Le battaglie di Forza Italia
E’ andata così col Pos, dove alla fine ha prevalso la linea del ministro Giorgetti rispettosa dei rilievi fatti a Bruxelles mentre Fratelli d’Italia voleva a tutti i costi levare l’obbligo. Anche solo per una cifra simbolica, “anche 10 euro” diceva qualche giorno fa il sottosegretario Fazzolari. E’ andata così sullo scudo penale. L’emendamento c’era, era scritto, portava la firma di tutti e tre i gruppi ma Tommaso Foti, capogruppo di Fratelli d’Italia se n’è uscito l’altra sera dicendo che era “la proposta di un singolo”. Cioè il viceministro Francesco Paolo Sisto di Forza Italia.

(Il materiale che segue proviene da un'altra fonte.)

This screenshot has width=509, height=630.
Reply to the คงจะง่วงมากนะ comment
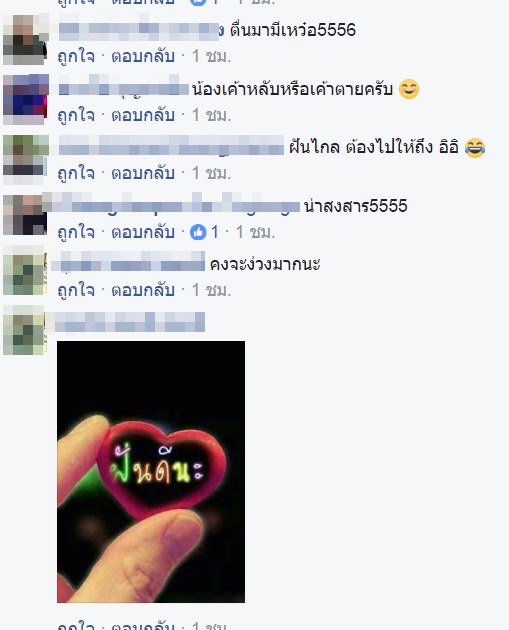(x=143, y=290)
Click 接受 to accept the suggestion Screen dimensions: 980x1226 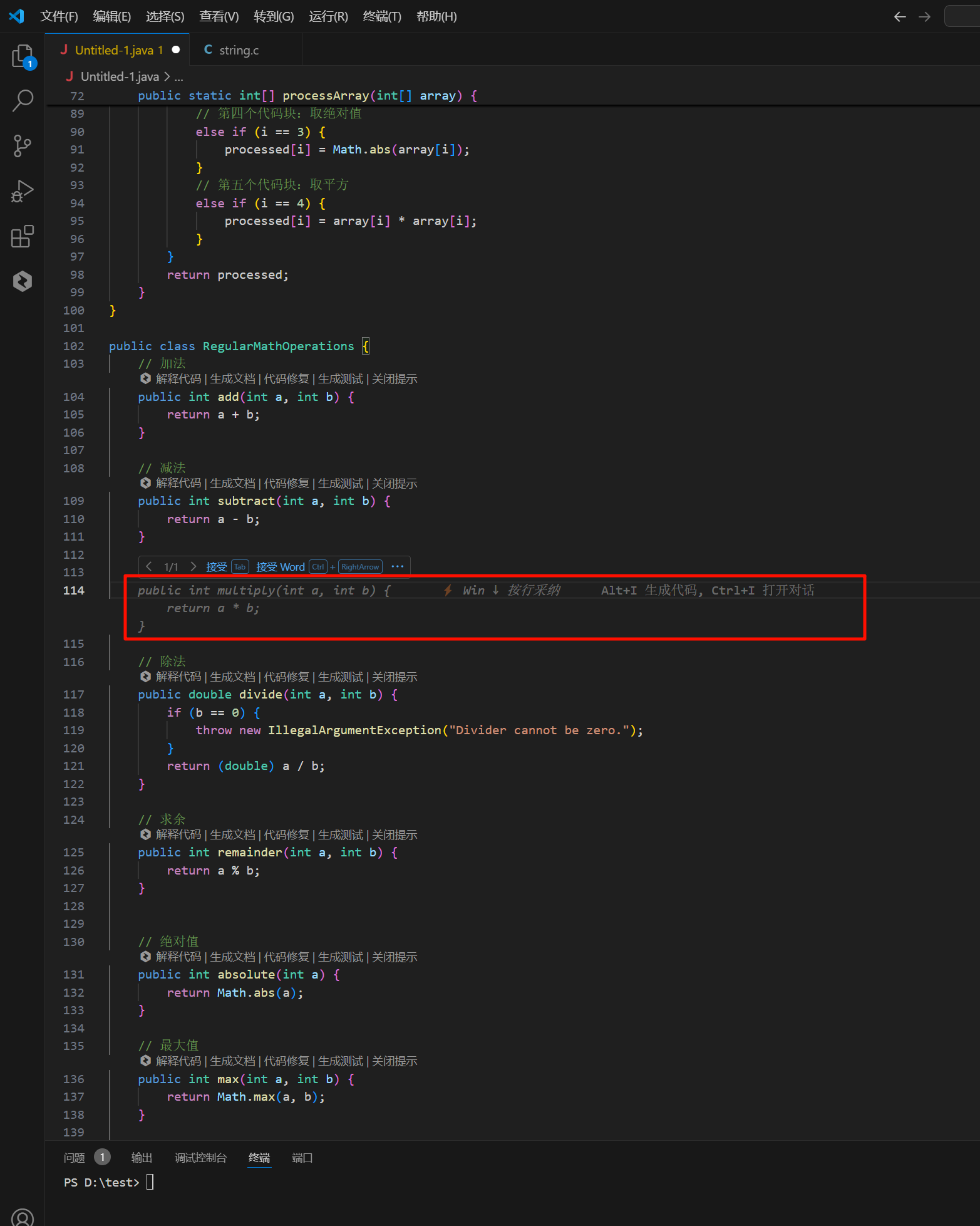click(x=217, y=567)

Falso: “Era d’accordo anche il viceministro all’Economia Maurizio Leo di Fratelli d’Italia”. Dare un “colpo di spugna” su reati come omessa dichiarazione dei redditi, dichiarazione infedele e omesso versamento voleva dire, nelle intenzioni dei proponenti, permettere a molte società e aziende in mora di poter tornare a lavorare. “Ripresenteremo la misura con un provvedimento ad hoc già prima della fine dell’anno” assicura una fonte di governo di Forza Italia. Ciascun partito di maggioranza potrà alla fine alzare e rivendicare alcune misure “bandiera”. A scapito però, magari, dei propri colleghi in parlamento rimasti con poche briciole.
Il caso Rampelli
Non sono pronti. Lo slogan della campagna elettorale è già diventato un boomerang. Neppure dentro ciascun partito dove si stanno creando divisioni e delusioni. Giorgia Meloni deve gestire una questione delicatissima che si chiama Fabio Rampelli. Il vicepresidente della Camera che dieci anni fa ha creato e immaginato Fratelli d’Italia tanto quanto, e forse anche di più, di Crosetto e La Russa è l’unico rimasto a mani vuote. Vicepresidente della Camera era e tale è rimasto. Non un ministero, non una presidenza di Commissione. In queste ore l’ultimo schiaffo: Rampelli doveva essere il candidato naturale alla guida della regione Lazio. Meloni ha preferito Rocca. “La facevo più intelligente” ha scritto la signora Rampelli alludendo alla premier. Il tweet è stato subito rimosso ma ormai era stato captato. Difficile spiegare il perché di tanta “irriconoscenza”. Che può scavare però solchi di odio difficili da colmare anche col passare del tempo. Sicuramente creano un problema nell’immediato. Come, ad esempio la febbre, ieri, di Giorgia Meloni.
La Lega e il Mef
La storia non cambia anche nella Lega. Tra Salvini e Giorgetti, ad esempio. I leghisti lamentano che è più di un mese che non riescono a parlare col Mef. L’altra sera in Commissione, sono entrati per ultimi, anche dopo il Pd e il Terzo Polo, a colloquio con i tecnici del ministero. E che dire del viceministro Leo, un protetto di Meloni, che Giorgetti sta lentamente mettendo ai margini avendo chiamato come consulente un ex montiano come il triburitarista veneto Enrico Zanetti? La legge di bilancio sarà approvata. Tra il 23 e il 24 alla Camera. Probabilmente il 28 al Senato. In modo che Meloni possa affrontare la conferenza stampa di fine anno con il dossier chiuso. Ma in realtà se ne saranno già aperti molti altri.